Your assignment: Copy exactly the lines of the data below that run from the line holding "This screenshot has width=488, height=304." through the line holding "Given: Switch to the Title filter chip", both ends included.

···

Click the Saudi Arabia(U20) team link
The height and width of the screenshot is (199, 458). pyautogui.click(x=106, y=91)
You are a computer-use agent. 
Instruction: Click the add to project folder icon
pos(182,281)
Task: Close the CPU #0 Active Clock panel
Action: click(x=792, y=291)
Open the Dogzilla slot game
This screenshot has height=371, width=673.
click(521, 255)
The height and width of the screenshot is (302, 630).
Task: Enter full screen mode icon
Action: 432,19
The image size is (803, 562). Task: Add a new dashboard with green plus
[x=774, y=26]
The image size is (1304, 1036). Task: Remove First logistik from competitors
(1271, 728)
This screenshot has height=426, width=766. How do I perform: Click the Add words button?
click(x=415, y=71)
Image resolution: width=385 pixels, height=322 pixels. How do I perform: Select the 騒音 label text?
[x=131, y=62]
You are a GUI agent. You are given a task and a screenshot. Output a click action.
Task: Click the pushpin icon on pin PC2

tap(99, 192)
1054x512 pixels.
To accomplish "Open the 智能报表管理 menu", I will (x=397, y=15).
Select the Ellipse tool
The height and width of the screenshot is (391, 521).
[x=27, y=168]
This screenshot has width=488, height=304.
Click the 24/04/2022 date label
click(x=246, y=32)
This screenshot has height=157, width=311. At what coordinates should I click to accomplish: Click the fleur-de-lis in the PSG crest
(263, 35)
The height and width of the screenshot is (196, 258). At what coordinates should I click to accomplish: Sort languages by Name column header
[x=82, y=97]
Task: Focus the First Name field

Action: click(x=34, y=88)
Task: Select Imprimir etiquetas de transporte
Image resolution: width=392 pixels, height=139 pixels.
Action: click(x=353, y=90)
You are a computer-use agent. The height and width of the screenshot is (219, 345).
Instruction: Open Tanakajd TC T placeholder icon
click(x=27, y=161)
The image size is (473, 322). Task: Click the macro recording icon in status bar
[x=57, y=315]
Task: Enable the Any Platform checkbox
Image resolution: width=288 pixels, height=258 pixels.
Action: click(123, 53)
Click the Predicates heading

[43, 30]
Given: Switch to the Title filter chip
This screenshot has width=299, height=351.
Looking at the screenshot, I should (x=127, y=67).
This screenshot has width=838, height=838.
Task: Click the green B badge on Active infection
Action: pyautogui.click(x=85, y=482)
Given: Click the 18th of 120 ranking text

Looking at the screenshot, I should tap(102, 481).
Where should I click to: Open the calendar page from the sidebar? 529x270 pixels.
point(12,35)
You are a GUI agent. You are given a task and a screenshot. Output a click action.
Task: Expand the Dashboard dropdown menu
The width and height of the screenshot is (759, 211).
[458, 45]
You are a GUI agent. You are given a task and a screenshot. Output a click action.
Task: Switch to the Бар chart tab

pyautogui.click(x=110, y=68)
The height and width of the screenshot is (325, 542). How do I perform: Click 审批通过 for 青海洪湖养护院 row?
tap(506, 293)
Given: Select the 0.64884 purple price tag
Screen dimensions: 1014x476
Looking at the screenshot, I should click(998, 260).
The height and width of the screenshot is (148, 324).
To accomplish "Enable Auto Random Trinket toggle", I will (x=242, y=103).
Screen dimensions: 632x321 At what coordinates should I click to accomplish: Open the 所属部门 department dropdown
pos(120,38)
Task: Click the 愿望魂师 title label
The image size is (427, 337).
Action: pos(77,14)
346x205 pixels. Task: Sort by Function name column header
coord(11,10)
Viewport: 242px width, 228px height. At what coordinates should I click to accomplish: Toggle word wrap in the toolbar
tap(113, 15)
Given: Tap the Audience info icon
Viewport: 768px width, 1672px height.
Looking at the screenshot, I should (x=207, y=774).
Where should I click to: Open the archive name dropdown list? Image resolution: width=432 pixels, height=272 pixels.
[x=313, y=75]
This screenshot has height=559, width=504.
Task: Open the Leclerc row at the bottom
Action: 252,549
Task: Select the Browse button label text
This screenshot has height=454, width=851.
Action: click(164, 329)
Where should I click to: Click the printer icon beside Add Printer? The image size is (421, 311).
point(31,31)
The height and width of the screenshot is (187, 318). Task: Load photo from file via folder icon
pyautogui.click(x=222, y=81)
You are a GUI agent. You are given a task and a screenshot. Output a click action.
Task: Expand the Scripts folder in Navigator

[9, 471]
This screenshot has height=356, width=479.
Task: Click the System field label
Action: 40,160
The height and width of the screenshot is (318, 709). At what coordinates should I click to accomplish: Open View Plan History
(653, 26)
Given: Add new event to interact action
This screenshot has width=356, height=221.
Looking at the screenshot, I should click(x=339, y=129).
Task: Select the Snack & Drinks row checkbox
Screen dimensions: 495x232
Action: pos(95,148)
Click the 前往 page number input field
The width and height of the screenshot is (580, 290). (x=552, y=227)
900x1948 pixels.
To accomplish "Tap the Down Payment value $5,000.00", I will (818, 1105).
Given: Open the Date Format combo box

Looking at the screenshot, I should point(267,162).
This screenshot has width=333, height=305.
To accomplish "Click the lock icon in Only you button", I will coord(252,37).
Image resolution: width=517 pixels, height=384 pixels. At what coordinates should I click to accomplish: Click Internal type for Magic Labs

···

Solution to this problem:
This screenshot has width=488, height=304.
Click the 24/04/2022 date label
click(x=246, y=32)
This screenshot has height=157, width=311. At what coordinates should I click to accomplish: Click the fleur-de-lis in the PSG crest
(263, 35)
The height and width of the screenshot is (196, 258). At what coordinates should I click to accomplish: Sort languages by Name column header
[x=82, y=97]
Task: Focus the First Name field

Action: click(x=34, y=88)
Task: Select Imprimir etiquetas de transporte
Image resolution: width=392 pixels, height=139 pixels.
Action: click(x=353, y=90)
You are a computer-use agent. The height and width of the screenshot is (219, 345).
Instruction: Open Tanakajd TC T placeholder icon
click(x=27, y=161)
The image size is (473, 322). Task: Click the macro recording icon in status bar
[x=57, y=315]
Task: Enable the Any Platform checkbox
Image resolution: width=288 pixels, height=258 pixels.
Action: click(123, 53)
Click the Predicates heading

[43, 30]
Given: Switch to the Title filter chip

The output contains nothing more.